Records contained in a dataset
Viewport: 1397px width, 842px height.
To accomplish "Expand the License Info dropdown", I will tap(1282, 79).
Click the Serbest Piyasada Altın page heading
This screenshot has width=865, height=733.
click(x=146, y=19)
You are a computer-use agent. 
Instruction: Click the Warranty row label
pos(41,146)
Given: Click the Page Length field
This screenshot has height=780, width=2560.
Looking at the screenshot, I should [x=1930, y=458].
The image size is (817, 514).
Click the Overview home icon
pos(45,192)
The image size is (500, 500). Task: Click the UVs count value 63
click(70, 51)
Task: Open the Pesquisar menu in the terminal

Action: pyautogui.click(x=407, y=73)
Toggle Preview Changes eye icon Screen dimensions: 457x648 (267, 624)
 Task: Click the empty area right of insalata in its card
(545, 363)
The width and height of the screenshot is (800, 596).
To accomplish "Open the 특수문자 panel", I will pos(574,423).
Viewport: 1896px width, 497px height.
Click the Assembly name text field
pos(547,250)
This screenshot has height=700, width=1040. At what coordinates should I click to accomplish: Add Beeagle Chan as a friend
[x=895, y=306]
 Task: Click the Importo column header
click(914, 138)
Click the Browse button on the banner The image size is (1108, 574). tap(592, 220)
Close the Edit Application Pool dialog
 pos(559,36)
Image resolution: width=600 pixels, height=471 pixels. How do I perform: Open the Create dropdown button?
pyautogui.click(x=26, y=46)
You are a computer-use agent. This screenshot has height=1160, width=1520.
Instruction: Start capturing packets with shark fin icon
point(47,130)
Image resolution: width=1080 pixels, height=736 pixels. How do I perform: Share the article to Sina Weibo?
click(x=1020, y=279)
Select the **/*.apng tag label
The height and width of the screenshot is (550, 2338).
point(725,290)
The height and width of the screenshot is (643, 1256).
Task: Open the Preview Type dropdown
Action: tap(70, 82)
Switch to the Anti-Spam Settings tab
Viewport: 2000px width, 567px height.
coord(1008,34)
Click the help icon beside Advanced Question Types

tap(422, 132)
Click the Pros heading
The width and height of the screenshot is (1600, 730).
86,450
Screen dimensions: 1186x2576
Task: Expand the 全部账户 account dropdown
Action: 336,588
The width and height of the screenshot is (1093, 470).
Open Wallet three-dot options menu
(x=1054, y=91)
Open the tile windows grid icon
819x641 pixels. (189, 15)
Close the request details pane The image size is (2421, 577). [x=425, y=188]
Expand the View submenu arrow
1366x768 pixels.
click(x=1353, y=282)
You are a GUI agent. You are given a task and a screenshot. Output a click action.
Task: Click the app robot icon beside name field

- _Exercise_: Your answer should be each line of the data that contains the word "agent", copied as it stands.

- _Solution for this problem_:
You are a computer-use agent. 
You are a computer-use agent. This screenshot has height=1160, width=1520.
You are a GUI agent. You are given a task and a screenshot. Output a click action.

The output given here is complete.